## Saved entries:

──────

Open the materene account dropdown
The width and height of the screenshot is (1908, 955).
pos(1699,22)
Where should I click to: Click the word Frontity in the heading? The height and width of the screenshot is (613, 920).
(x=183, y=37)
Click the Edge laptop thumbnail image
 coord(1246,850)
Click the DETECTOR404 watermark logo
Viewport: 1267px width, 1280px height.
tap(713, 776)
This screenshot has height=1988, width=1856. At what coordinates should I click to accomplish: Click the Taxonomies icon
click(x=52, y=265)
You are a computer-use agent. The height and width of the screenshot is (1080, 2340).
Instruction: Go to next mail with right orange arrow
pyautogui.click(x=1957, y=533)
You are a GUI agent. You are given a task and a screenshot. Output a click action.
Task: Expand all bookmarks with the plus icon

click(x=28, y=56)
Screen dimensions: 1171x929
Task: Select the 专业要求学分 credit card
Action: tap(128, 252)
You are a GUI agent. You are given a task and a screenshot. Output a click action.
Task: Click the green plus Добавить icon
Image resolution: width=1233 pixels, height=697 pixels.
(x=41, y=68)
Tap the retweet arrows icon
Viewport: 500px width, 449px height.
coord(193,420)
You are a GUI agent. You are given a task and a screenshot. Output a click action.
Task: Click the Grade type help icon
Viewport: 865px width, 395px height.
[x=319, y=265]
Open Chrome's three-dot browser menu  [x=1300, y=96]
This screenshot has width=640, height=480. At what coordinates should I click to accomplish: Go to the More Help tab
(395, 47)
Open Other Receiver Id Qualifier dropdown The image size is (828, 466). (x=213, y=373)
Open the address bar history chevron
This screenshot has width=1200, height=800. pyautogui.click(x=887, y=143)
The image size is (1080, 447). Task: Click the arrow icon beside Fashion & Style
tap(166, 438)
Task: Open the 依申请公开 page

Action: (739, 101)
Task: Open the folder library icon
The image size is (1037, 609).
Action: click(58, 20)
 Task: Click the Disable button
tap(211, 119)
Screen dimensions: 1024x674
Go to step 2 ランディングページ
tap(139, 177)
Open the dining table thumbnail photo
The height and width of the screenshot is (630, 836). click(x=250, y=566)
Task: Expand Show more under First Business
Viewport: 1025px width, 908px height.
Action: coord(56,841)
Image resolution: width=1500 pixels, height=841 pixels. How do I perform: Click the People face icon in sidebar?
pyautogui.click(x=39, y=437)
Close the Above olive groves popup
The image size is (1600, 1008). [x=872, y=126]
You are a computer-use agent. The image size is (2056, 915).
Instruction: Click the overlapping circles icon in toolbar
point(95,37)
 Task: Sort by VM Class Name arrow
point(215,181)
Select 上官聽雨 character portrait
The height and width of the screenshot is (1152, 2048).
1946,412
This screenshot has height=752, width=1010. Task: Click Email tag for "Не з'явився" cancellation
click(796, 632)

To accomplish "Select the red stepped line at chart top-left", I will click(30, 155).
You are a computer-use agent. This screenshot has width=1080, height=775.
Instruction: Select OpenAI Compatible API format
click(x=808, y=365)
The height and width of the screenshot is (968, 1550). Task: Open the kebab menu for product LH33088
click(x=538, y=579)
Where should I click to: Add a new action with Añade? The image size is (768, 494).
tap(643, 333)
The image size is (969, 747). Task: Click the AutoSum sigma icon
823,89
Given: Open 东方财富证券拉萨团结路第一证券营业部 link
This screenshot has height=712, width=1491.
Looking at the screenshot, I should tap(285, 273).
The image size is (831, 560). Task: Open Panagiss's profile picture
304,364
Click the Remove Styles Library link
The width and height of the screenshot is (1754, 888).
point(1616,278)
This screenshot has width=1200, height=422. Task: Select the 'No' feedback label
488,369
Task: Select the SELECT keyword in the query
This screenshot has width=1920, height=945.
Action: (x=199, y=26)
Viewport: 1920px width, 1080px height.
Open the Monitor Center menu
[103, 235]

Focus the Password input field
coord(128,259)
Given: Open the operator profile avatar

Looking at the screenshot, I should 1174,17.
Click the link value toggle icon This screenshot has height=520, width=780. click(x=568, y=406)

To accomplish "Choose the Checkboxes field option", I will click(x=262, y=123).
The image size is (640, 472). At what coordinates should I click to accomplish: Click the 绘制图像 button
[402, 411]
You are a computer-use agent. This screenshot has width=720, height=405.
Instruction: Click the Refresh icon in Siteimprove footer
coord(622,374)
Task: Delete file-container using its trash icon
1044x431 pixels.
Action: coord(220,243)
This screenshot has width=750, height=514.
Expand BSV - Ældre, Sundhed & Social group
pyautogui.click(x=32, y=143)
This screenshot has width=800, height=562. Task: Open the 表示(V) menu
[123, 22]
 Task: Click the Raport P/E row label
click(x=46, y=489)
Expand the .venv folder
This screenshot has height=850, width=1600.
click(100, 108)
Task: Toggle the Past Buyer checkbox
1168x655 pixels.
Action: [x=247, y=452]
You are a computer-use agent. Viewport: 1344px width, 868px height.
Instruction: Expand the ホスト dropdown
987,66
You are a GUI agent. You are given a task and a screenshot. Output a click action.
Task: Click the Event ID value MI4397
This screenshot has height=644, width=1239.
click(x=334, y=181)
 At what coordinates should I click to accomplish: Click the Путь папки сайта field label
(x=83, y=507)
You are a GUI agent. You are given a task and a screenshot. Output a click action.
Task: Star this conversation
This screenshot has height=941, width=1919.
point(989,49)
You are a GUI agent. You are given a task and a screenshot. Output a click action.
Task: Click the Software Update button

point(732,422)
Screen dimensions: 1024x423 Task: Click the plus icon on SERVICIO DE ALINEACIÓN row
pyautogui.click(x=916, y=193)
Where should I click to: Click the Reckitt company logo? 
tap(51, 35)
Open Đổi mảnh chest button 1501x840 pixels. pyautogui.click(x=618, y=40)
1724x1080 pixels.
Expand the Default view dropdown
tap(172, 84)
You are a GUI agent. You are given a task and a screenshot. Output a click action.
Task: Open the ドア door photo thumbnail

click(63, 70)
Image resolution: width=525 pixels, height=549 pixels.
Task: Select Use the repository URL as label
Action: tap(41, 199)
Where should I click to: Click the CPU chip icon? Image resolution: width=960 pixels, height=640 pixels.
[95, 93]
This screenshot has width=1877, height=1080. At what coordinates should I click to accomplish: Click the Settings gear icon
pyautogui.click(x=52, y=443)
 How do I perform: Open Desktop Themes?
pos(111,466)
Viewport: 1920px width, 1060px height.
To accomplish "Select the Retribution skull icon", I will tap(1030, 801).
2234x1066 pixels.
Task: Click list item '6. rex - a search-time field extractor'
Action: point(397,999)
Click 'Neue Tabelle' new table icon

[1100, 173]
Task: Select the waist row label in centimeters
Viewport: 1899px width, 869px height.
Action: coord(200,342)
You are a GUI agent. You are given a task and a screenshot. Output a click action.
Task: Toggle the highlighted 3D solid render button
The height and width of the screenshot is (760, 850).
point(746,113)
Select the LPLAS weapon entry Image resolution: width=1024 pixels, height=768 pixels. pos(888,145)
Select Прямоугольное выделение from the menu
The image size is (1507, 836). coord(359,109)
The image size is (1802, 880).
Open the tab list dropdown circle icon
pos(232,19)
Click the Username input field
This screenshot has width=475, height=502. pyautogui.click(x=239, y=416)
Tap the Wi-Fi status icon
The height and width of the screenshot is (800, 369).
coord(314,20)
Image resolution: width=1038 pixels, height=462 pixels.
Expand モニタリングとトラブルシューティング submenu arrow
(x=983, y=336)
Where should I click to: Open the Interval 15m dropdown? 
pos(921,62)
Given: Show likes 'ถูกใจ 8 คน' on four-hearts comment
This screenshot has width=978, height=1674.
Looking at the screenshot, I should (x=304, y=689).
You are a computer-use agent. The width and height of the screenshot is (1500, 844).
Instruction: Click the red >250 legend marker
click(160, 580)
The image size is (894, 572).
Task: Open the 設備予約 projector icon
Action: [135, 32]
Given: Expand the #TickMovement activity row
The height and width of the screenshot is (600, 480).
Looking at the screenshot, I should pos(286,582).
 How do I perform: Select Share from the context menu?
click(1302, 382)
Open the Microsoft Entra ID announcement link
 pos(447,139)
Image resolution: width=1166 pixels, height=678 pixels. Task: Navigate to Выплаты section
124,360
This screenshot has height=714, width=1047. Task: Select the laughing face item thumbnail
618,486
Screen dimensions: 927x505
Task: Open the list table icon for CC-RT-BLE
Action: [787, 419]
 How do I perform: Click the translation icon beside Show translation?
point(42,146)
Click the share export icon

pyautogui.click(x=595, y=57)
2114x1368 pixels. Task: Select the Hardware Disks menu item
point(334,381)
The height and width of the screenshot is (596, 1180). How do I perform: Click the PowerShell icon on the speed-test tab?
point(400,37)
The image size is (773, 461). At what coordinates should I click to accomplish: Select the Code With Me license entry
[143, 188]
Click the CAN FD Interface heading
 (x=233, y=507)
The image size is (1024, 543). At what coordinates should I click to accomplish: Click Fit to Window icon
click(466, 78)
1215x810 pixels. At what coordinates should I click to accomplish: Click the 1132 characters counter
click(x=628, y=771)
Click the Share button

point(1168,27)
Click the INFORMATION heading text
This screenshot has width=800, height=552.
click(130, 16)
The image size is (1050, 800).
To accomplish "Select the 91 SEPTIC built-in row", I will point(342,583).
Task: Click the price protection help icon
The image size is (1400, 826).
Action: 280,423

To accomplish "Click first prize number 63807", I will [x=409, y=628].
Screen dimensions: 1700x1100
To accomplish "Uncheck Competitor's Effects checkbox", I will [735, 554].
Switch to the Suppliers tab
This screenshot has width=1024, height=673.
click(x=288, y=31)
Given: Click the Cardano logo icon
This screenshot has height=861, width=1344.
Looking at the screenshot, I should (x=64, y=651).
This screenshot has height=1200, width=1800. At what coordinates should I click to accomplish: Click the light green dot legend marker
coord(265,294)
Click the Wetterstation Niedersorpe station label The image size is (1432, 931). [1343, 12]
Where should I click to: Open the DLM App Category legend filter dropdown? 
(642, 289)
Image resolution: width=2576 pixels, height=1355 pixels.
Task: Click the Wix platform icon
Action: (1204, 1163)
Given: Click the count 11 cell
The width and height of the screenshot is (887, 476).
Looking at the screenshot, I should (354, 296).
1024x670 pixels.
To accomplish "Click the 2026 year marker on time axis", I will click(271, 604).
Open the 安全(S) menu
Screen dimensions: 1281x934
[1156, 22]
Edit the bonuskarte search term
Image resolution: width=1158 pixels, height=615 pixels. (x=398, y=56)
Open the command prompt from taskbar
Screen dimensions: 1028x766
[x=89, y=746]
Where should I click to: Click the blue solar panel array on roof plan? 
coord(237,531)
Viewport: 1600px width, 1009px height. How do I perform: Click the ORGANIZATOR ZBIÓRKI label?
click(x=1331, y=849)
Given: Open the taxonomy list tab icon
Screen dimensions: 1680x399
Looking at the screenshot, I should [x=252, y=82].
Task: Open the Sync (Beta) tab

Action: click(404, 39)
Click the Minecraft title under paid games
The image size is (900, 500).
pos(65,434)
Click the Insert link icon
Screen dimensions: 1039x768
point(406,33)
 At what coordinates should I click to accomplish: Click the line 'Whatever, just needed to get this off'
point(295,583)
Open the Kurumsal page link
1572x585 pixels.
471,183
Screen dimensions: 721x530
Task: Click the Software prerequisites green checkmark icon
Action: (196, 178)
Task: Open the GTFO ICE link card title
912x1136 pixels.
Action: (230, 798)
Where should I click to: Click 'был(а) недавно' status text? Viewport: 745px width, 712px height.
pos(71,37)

──────

## Aim of the task:
Set down, exactly as they stand above, the lines starting with the line with "The height and width of the screenshot is (968, 1550)." and going on through the line with "Task: Select the SELECT keyword in the query", and no others.

## Answer box:
The height and width of the screenshot is (968, 1550). Task: Open the kebab menu for product LH33088
click(x=538, y=579)
Where should I click to: Add a new action with Añade? The image size is (768, 494).
tap(643, 333)
The image size is (969, 747). Task: Click the AutoSum sigma icon
823,89
Given: Open 东方财富证券拉萨团结路第一证券营业部 link
This screenshot has height=712, width=1491.
Looking at the screenshot, I should tap(285, 273).
The image size is (831, 560). Task: Open Panagiss's profile picture
304,364
Click the Remove Styles Library link
The width and height of the screenshot is (1754, 888).
point(1616,278)
This screenshot has width=1200, height=422. Task: Select the 'No' feedback label
488,369
Task: Select the SELECT keyword in the query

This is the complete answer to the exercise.